The opposition accuses Netanyahu of submitting to Ben Gvir and Smotrich, who have repeatedly threatened to topple the government if it decides to end the war on Gaza by concluding a hostage exchange deal with Hamas.

According to the Israeli Broadcasting Corporation, Netanyahu informed his government ministers that he will continue to consult with Army Minister Yoav Gallant, Strategic Affairs Minister Ron Dermer, and Interior Minister Aryeh Deri.

Tactical Truce

After announcing a tactical truce in the southern Gaza Strip with the aim of allowing humanitarian aid to enter the affected population, the Israeli Occupation army returned and confirmed that the fighting was continuing, which raised a state of confusion and questions about the seriousness of this announcement and its true goals.

Yedioth Ahronoth newspaper reported that Yoav Gallant was not informed in advance of the army’s decision to establish a tactical truce that was announced.

Netanyahu and his right-wing partners criticized the truce, with the government’s military secretary describing the decisions made at the military level as unacceptable.

In another context, a Haaretz editorial accused Netanyahu of insulting the military establishment and said that if he wanted to accuse the army of treason, he should not hide behind his son Yair, who has been publishing disgusting opinions.

The far-right Minister of National Security Itamar Ben Gvir also denounced the idea of a tactical truce, describing whoever made this decision as foolish and should be fired from his job.

The Israeli Occupation Army spokesman Daniel Hagari announced on June 15 that the army would not be able to recover all the hostages in the Gaza Strip through military operations.

The lack of consensus between the political and military leadership has become evident after announcing a tactical truce and then withdrawing from it, in addition to Gallant’s lack of knowledge about this truce.

Another debate raised a power gap between the army and the government, especially between Netanyahu and Hagari, about the possibility of destroying Hamas’ military and governmental capabilities in Gaza, which Netanyahu considers one of his government’s most prominent goals since the outbreak of war.

In a noticeable change in his tone, Hagari said to Israeli Channel 13 on June 19 that “eliminating Hamas is an illusion... If we do not find an alternative, Hamas will remain.”

Hagari's statement became major news in “Israel,” prompting Netanyahu's office to immediately respond by clarifying that the attack on the Gaza Strip would not stop unless Hamas was eliminated, and that the Israeli army was committed to doing so.

The army is pressuring the government to end the war in Gaza, and to develop a plan for the next day, for fear of eroding the army’s achievements.

Israeli media considered that Hagari's statements reinforce accusations by the generals against Netanyahu that he is continuing the war in Gaza for personal and political purposes.

These events reflect the deepening of Israeli differences and their shift from the political scene to within the military establishment, which makes it difficult to find a way out of the predicament of war in light of the insistence of Netanyahu and his extremist allies on continuing the fighting.

These divisions became more evident last week, during a vote in the Israeli Knesset on the law to recruit Haredim into the army, as Army Minister Yoav Gallant voted against it, in defiance of the party’s orders, saying that it was insufficient for the army’s needs.

In turn, Palestinian analyst Ismail Maslamani explained in a statement to Al-Estiklal that “dissolving the war cabinet in Israel will allow Netanyahu to manipulate his partners in the coalition and will give him more time to maneuver, but that will not benefit him on the internal political arena.”

He pointed out that “the dissolution of the cabinet reflects the fact that Netanyahu is trying to calm things down with the US administration, sending a message to Washington that regardless of what his partners in the government coalition say or ask for, he alone is the one who decides in the end.”

Regarding the repercussions of dissolving the cabinet, Mr.
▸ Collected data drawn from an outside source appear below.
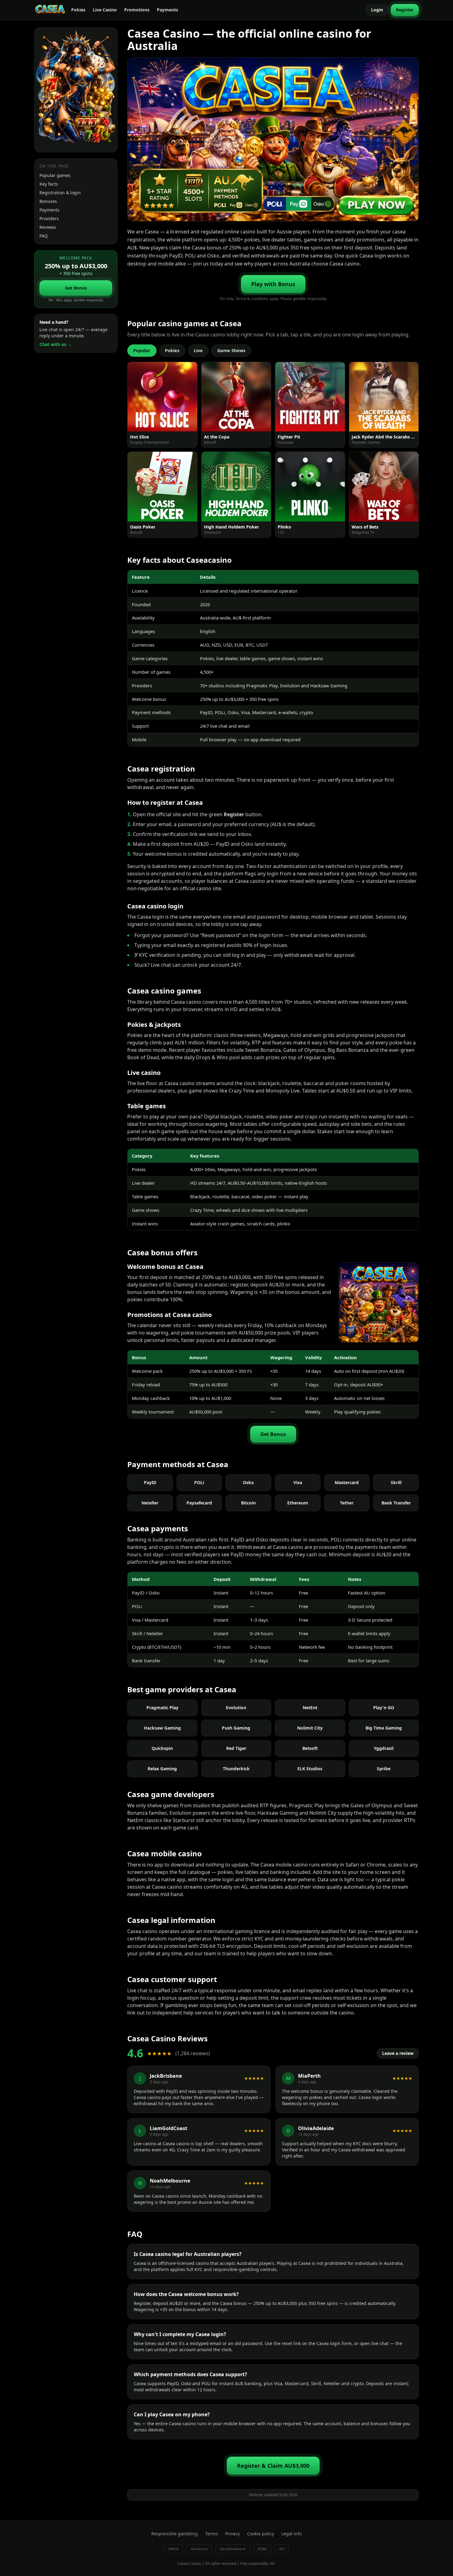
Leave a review (398, 2053)
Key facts (48, 184)
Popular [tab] (141, 350)
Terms (211, 2534)
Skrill (396, 1482)
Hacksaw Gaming (162, 1728)
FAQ (43, 236)
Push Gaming (236, 1728)
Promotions (136, 10)
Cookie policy (260, 2534)
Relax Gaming (162, 1769)
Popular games (55, 175)
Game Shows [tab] (231, 350)
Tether (346, 1503)
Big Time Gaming (383, 1728)
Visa (297, 1482)
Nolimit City (310, 1728)
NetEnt (310, 1707)
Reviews (47, 227)
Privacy (232, 2534)
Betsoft (310, 1748)
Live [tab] (198, 350)
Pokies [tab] (172, 350)
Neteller (149, 1503)
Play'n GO (383, 1707)
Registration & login (60, 192)
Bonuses (48, 201)
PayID (150, 1482)
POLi (199, 1482)
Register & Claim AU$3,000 (273, 2465)
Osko (248, 1482)
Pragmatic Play (162, 1707)
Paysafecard (199, 1503)
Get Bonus (76, 287)
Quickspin (162, 1748)
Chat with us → (55, 344)
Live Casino (105, 10)
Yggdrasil (384, 1748)
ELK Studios (309, 1769)
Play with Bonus (273, 284)
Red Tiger (236, 1748)
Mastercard (347, 1482)
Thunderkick (236, 1769)
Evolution (236, 1707)
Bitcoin (248, 1503)
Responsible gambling (174, 2534)
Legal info (291, 2534)
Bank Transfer (396, 1503)
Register (405, 10)
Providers (49, 218)
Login (377, 10)
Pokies (78, 10)
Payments (167, 10)
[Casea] (50, 10)
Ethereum (297, 1503)
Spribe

Maslamani said that “Gantz’s departure without any alternative to expanding the government will not directly cause the dissolution of the coalition, but it will intensify internal tensions and deepen the divisions further.”

In conclusion, he expected that “the causes of tension and disputes between the political and military leadership in Israel will accumulate over time in a way that will also contribute to shortening the time remaining for the Netanyahu's government.”